▶ O que fazer
No trecho sobre a missa e a liturgia, qual é o significado da palavra “liturgia”?

▶ Trecho do documento
Provavelmente, voltamos a beber do modelo tridentino, segundo o qual
- o ministro (com ou sem o povo é secundário, assim como o público para os jogos de futebol) oferece o sacrifício a Deus por todos.
- Não estamos mais diante do ato do povo (este é o significado da palavra “liturgia”),
- mas de um rito unicamente do presbítero,
- ao qual outros fiéis presentes ou (sic!) via web podem se associar.
A práxis que escolhemos nesta emergência coloca seriamente em discussão a reforma litúrgica do último Concílio e, com ela, o modelo de Igreja que a sustenta.
A mensagem que se passa é que
- são os ministros que podem pensar em tudo aquilo que é necessário;
- o povo deve seguir, como os torcedores em relação ao próprio time
- ou como os “seguidores” em relação aos seus autores de tuítes.
Eu sei que as intenções não são essas, mas as de sustentar a todos com a oração. Por outro lado, a
- oração pode ser feita independentemente do gesto eucarístico (achamos realmente que a oração de quem fica sem celebração vale menos do que a de quem consegue celebrar?)
- que, por sua vez, tem uma natureza específica própria,
- para a qual é essencial reunir o povo para que possa ser tornado um só corpo pelo dom que Cristo faz de si mesmo.
Retorno à “societas inequalis”
Se declaramos o povo como acessório para a liturgia, voltamos à societas inequalis centrada na prática sacramental:
- nada de sacerdócio batismal,
- nada de sinodalidade,
- nada de centralidade da evangelização.

▶ Lista de registros

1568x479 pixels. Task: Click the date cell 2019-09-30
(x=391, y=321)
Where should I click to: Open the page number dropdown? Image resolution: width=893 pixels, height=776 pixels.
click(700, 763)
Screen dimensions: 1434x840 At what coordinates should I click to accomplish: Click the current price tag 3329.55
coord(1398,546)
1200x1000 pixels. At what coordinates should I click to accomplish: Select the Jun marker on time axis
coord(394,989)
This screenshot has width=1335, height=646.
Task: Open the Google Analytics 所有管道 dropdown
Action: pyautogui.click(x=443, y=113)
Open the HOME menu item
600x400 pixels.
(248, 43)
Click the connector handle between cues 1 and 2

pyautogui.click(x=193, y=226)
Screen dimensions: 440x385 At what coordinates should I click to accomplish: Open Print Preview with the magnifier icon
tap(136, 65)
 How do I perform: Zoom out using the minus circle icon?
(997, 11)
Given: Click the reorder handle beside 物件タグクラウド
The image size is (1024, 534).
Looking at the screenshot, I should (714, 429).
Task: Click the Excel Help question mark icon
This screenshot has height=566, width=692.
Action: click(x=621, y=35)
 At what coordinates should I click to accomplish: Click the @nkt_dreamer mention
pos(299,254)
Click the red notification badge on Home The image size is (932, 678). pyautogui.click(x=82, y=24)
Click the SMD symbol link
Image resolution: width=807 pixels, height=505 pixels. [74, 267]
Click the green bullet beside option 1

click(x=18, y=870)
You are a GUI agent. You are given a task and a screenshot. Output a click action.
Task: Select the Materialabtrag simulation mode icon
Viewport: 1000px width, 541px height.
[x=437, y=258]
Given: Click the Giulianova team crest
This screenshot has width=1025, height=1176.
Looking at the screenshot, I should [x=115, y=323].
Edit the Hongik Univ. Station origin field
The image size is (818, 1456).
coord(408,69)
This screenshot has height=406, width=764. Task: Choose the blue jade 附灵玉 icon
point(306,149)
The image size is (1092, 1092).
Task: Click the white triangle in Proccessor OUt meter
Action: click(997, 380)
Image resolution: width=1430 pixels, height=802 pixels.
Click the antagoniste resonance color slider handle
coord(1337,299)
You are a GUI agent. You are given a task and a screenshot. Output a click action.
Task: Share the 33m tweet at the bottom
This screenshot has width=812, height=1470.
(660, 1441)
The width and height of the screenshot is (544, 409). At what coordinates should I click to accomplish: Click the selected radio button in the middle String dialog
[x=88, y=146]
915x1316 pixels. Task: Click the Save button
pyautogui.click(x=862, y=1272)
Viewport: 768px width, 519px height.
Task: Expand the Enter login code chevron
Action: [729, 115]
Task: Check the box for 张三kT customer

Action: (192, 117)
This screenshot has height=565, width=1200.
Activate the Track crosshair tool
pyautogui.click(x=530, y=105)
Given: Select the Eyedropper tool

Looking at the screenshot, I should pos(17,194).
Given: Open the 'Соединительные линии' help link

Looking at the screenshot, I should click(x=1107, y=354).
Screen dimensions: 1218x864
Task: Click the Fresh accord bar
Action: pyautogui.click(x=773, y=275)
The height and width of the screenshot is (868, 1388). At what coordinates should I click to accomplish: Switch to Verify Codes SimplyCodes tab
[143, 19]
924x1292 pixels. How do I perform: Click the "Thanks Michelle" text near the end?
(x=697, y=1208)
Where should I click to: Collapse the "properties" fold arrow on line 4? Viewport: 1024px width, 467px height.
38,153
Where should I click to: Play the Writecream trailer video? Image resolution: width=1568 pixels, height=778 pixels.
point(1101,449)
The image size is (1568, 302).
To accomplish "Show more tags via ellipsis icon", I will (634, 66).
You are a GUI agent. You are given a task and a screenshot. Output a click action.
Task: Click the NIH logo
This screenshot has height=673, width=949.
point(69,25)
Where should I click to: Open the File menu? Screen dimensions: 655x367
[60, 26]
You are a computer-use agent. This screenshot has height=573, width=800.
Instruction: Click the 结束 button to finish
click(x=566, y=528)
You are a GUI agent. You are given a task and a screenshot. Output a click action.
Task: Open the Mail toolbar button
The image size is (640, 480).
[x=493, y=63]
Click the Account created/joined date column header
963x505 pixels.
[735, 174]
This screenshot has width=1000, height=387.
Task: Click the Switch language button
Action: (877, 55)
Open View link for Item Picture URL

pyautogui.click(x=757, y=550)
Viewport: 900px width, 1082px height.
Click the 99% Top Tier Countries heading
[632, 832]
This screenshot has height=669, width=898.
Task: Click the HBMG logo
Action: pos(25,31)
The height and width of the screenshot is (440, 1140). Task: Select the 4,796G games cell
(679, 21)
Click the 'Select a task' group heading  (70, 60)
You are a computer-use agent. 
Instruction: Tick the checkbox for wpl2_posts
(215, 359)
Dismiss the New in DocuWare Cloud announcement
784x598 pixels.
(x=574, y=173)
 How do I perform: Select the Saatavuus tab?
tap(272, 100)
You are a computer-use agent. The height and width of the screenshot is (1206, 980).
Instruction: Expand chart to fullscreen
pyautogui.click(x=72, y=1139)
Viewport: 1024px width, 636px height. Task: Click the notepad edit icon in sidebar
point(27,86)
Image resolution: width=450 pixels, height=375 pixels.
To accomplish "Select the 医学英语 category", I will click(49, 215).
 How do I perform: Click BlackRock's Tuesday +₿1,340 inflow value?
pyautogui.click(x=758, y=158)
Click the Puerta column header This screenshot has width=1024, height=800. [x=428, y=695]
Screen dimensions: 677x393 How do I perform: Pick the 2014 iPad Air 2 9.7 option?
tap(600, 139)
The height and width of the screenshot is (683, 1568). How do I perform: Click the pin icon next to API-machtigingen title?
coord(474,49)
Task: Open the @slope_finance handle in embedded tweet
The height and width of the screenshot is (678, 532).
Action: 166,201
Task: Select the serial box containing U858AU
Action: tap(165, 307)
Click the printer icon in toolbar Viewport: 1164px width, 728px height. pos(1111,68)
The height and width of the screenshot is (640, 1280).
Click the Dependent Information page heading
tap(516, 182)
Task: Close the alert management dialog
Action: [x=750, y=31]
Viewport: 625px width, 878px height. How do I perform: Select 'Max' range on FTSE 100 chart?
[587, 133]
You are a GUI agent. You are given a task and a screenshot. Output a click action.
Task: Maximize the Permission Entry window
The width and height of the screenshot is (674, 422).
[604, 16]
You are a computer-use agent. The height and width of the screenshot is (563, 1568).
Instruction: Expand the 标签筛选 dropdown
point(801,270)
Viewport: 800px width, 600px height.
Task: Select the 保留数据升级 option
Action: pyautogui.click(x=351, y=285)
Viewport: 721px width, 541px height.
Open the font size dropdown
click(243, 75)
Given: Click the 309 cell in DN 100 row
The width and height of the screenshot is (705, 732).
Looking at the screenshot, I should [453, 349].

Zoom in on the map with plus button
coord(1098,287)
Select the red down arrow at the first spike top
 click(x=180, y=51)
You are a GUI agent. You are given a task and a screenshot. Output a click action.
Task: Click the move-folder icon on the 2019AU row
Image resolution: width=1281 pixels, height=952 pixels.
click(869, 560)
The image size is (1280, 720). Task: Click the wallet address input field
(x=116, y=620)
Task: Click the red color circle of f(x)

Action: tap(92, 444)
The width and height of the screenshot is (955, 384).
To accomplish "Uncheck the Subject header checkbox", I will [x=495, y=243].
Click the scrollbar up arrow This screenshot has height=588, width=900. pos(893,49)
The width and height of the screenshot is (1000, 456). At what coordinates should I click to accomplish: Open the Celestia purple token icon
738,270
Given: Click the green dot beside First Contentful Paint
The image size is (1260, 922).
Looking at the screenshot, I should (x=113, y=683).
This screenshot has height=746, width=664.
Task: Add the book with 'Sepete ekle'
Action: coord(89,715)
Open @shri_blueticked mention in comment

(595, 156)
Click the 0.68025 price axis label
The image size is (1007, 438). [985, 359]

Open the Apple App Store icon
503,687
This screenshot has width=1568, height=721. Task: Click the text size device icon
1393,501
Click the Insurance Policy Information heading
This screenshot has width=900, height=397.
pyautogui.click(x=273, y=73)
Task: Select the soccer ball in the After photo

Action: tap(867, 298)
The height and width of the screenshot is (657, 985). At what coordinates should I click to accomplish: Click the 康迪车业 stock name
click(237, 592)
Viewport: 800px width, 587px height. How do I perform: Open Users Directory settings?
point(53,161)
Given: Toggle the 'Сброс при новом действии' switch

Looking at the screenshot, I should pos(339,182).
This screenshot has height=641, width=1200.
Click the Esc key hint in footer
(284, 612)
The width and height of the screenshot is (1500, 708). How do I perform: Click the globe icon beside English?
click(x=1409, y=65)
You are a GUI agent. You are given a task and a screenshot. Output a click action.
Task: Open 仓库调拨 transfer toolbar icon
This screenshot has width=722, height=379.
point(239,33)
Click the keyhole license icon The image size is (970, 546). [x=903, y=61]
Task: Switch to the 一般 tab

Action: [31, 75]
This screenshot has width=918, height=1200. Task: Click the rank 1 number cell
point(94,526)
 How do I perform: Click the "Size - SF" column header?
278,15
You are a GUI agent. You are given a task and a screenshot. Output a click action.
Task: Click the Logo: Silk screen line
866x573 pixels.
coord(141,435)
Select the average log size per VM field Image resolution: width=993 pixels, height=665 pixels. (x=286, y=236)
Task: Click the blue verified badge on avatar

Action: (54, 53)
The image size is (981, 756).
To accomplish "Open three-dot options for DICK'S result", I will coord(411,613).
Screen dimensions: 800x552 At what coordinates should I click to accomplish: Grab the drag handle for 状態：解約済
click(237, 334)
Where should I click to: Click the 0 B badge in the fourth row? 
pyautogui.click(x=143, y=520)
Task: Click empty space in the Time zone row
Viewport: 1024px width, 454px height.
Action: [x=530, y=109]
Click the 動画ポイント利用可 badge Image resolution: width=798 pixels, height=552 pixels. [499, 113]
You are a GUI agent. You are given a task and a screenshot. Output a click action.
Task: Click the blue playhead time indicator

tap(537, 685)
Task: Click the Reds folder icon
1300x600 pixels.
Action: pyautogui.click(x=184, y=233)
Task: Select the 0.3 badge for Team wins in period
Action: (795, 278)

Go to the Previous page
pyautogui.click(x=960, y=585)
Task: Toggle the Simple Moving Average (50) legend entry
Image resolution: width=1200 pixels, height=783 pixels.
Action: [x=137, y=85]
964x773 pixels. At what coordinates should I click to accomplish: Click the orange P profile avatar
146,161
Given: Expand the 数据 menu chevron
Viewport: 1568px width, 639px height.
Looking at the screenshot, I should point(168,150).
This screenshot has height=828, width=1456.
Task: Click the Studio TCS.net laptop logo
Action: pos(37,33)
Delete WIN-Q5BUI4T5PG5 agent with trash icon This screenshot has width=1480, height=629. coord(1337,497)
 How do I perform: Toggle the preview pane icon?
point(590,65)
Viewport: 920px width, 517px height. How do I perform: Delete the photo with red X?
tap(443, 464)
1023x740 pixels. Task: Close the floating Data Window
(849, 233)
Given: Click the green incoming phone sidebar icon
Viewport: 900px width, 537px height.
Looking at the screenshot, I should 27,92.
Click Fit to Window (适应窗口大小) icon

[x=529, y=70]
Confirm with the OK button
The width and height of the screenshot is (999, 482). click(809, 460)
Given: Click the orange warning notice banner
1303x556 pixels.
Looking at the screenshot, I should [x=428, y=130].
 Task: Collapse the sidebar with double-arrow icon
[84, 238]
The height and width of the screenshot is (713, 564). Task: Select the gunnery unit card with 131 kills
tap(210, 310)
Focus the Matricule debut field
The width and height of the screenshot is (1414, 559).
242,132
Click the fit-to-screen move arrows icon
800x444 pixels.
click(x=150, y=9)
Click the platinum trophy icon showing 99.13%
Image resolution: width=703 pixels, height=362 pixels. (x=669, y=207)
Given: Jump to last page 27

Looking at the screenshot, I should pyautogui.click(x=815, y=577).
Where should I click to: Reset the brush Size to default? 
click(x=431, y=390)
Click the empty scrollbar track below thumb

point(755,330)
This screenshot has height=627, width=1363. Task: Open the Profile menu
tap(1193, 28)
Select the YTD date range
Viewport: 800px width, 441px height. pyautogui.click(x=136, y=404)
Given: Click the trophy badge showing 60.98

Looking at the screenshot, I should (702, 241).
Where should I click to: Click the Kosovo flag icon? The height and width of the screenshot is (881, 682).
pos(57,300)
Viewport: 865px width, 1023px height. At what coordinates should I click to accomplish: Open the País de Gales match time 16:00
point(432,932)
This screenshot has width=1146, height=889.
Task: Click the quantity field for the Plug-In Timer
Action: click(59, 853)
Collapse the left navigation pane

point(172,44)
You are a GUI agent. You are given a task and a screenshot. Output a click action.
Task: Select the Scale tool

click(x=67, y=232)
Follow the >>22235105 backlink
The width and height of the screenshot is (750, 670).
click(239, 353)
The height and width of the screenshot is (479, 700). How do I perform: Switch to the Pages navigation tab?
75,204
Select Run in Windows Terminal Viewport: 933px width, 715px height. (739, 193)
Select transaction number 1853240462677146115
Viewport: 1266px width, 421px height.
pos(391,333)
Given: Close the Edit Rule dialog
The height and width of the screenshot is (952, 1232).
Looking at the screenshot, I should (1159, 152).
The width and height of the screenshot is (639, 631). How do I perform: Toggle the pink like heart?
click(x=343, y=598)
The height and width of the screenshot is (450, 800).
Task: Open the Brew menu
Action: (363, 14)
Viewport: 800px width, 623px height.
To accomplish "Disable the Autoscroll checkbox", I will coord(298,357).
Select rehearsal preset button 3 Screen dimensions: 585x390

▶ Resposta
Ato do povo.